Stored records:
= = = =
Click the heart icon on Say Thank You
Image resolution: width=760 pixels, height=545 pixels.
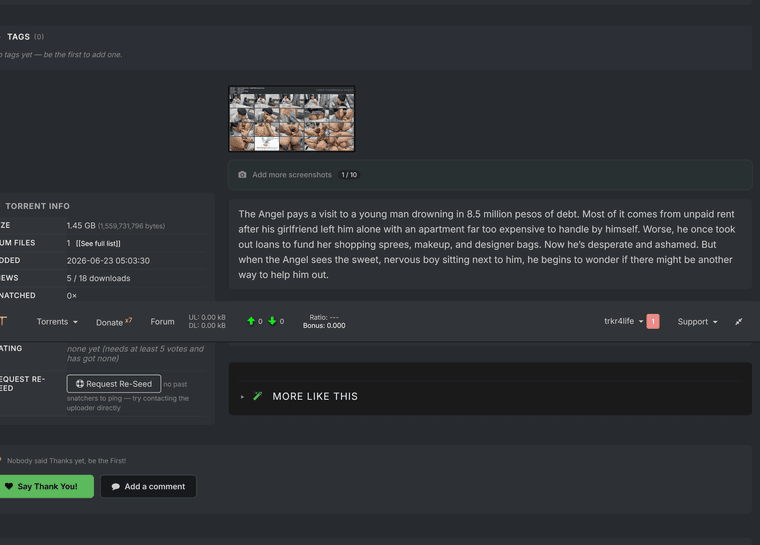[9, 486]
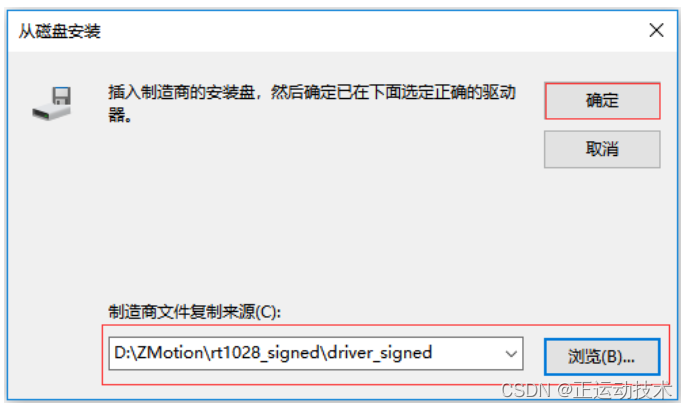
Task: Close the 从磁盘安装 dialog with X
Action: point(656,30)
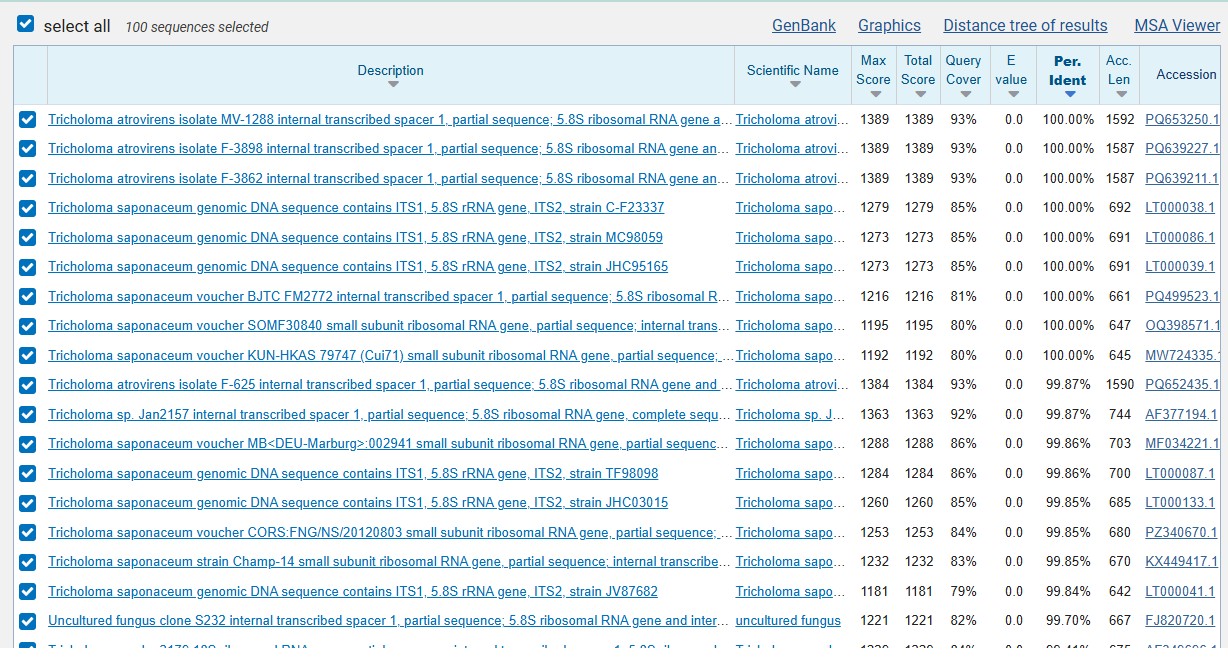Deselect Tricholoma sp. Jan2157 row checkbox
Viewport: 1228px width, 667px height.
coord(28,414)

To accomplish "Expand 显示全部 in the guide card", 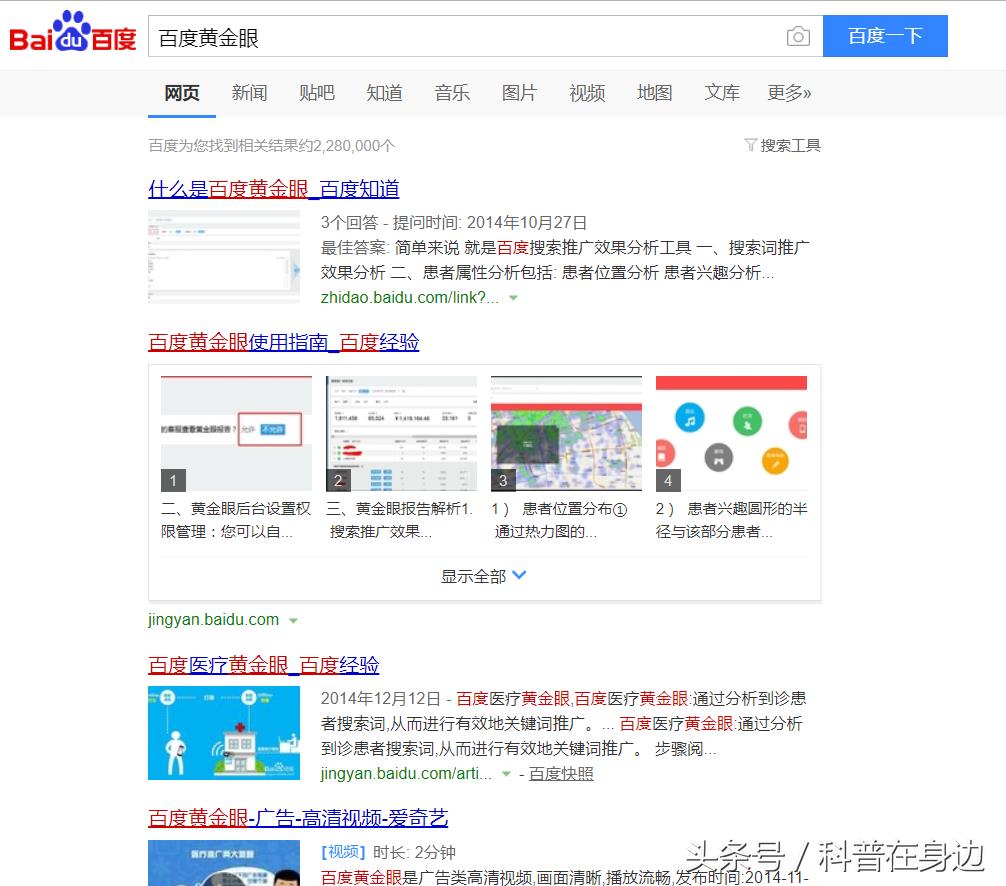I will tap(484, 576).
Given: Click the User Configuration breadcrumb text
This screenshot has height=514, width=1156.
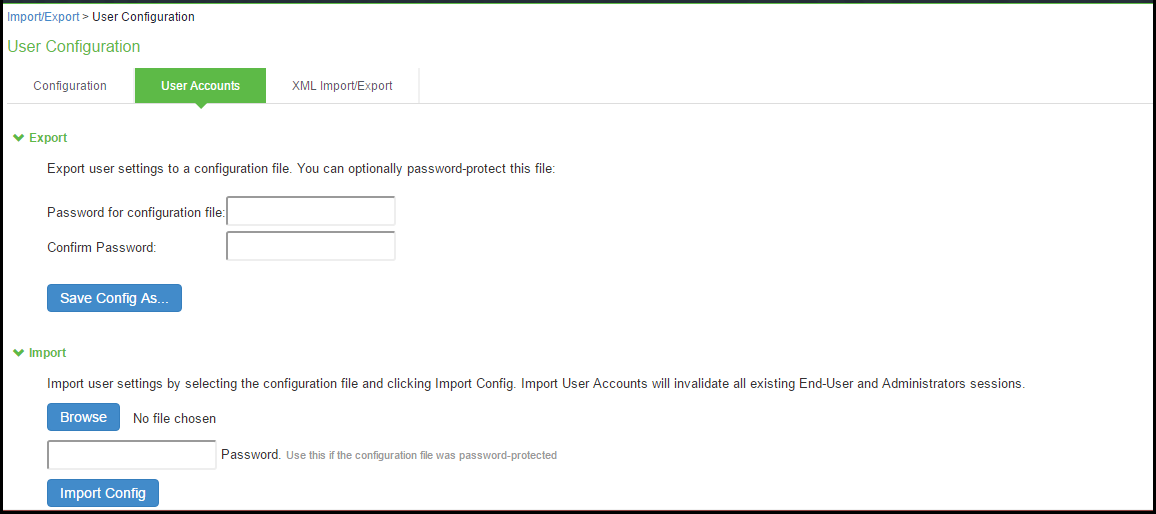Looking at the screenshot, I should pyautogui.click(x=143, y=16).
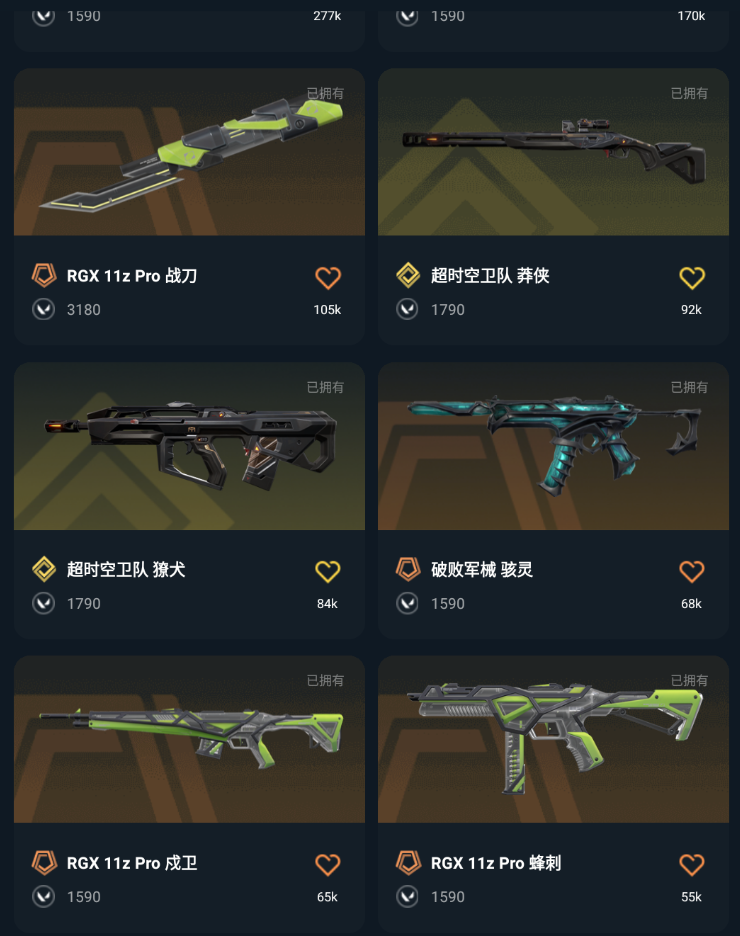Viewport: 740px width, 936px height.
Task: Favorite the RGX 11z Pro 战刀 skin
Action: tap(328, 278)
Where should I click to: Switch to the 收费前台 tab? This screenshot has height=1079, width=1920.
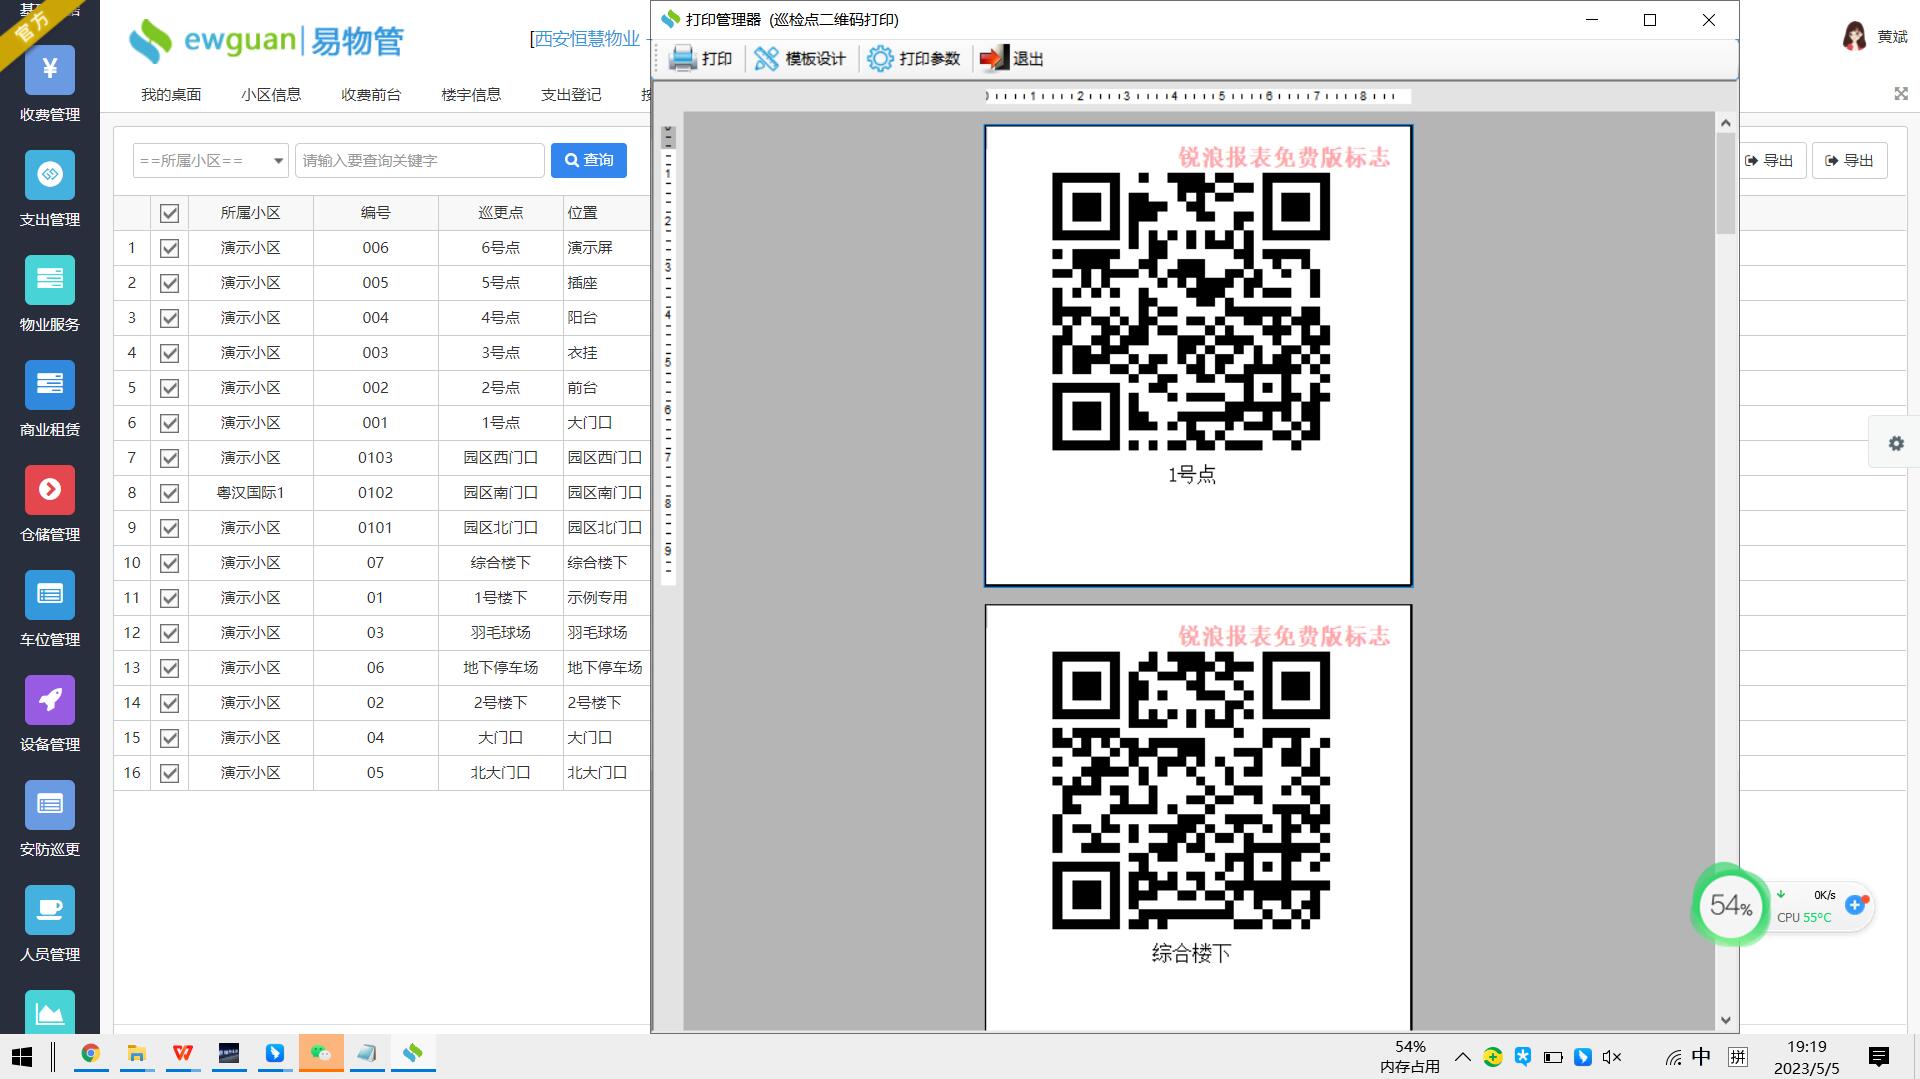point(370,95)
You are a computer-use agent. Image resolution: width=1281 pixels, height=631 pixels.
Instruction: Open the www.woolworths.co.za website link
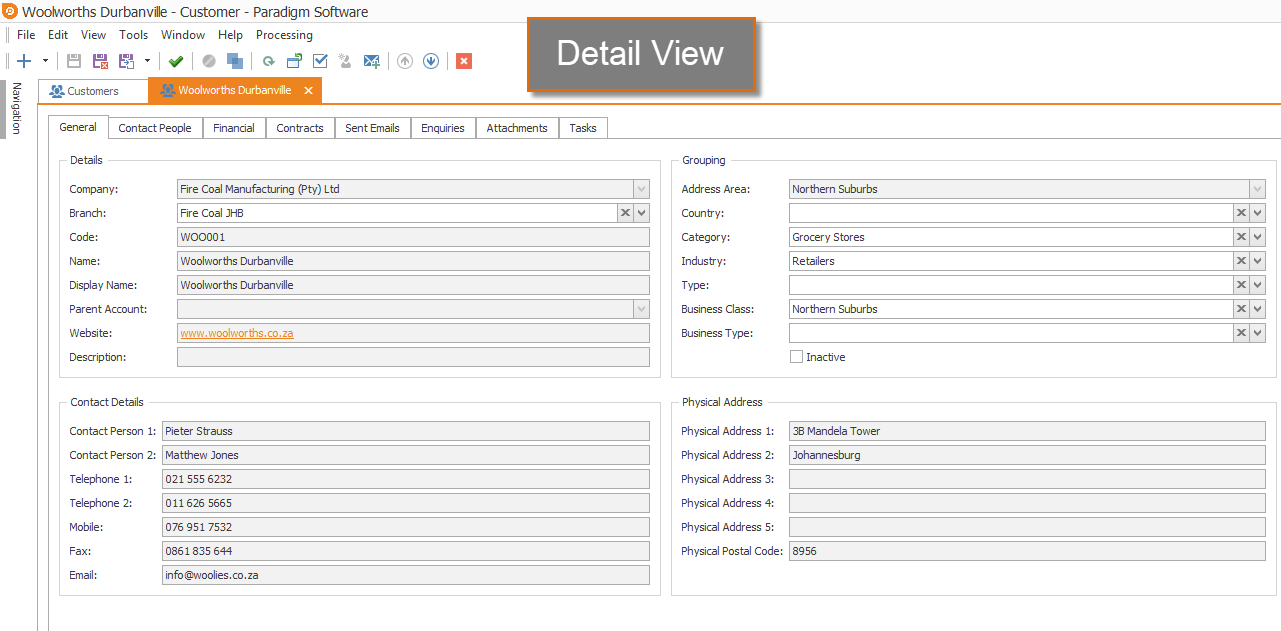236,333
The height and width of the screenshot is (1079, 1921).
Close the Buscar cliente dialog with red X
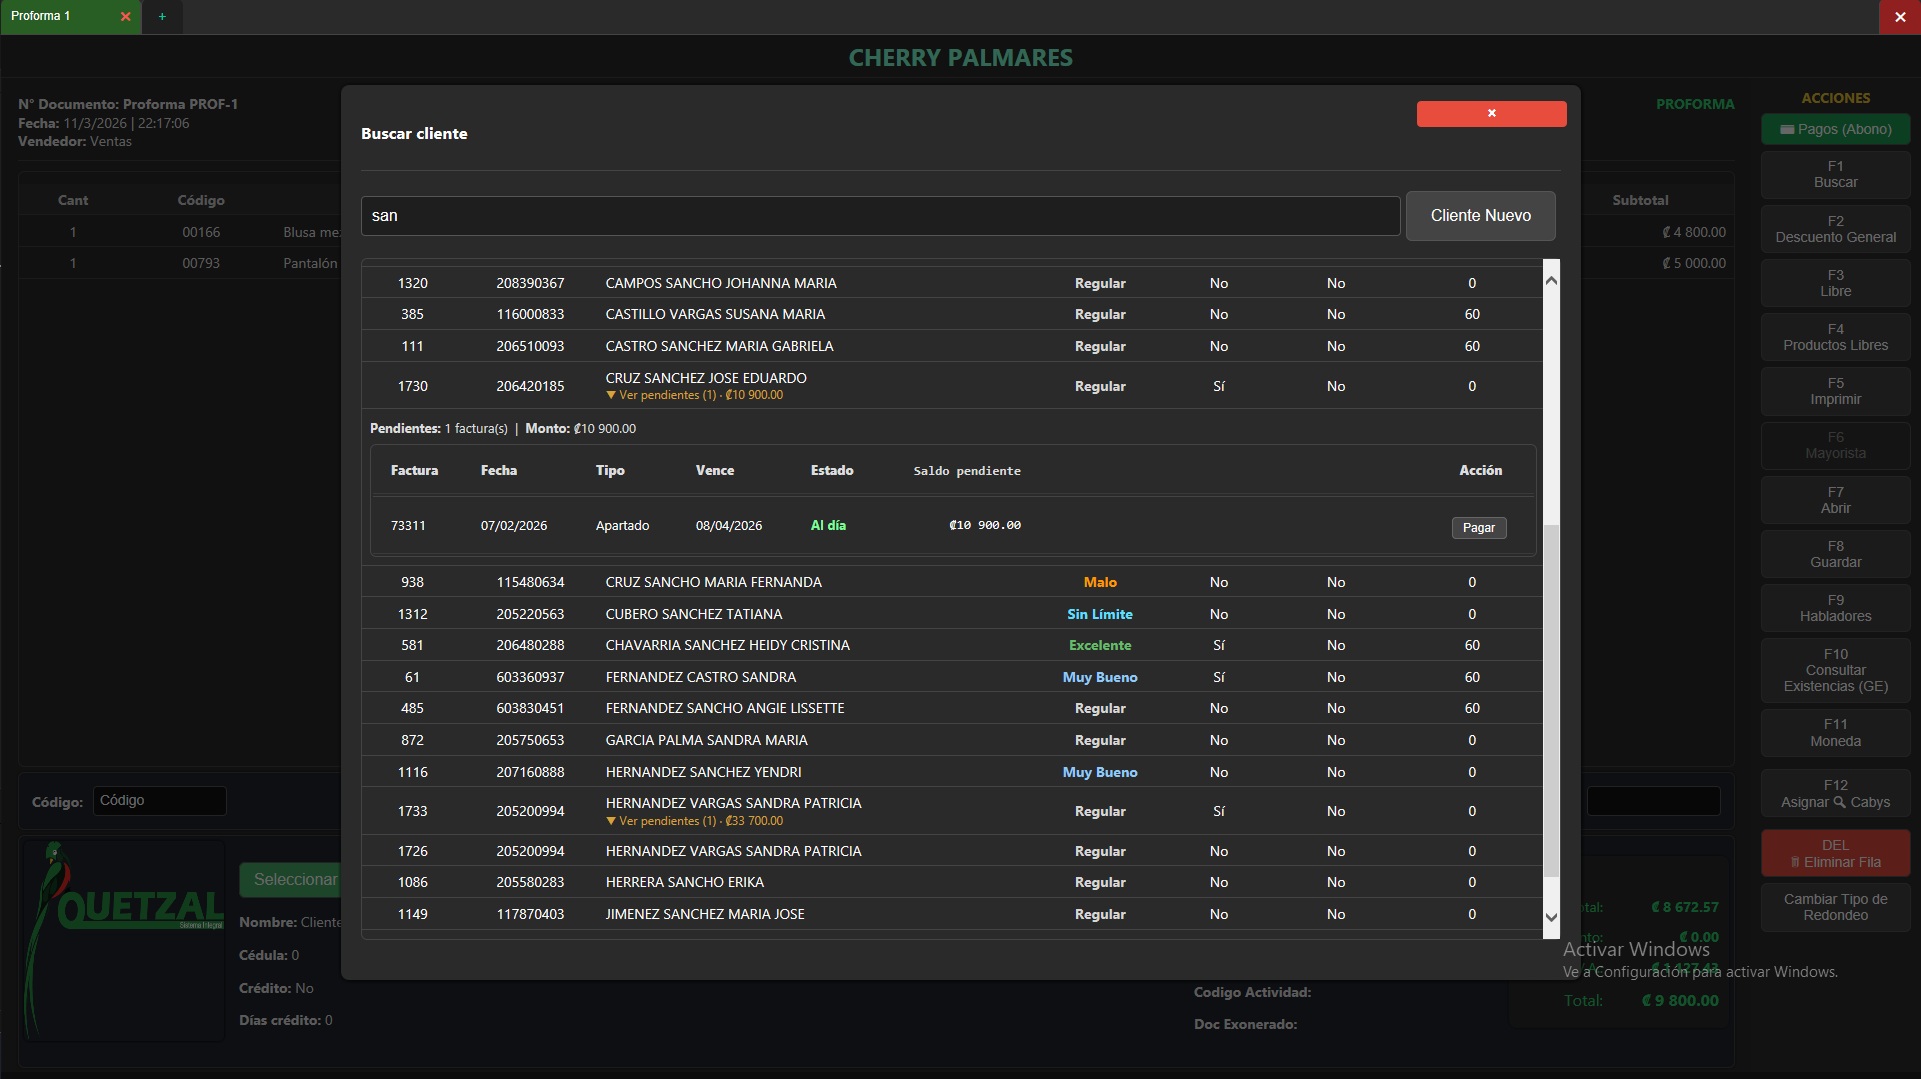(1491, 114)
= = = =
Work to be completed: Each line from the one holding "The height and" through the last line of the records above must be duplicated exactly, and pictures must not be.

Output for this task:
The height and width of the screenshot is (1079, 1921).
Close the Buscar cliente dialog with red X
(1491, 114)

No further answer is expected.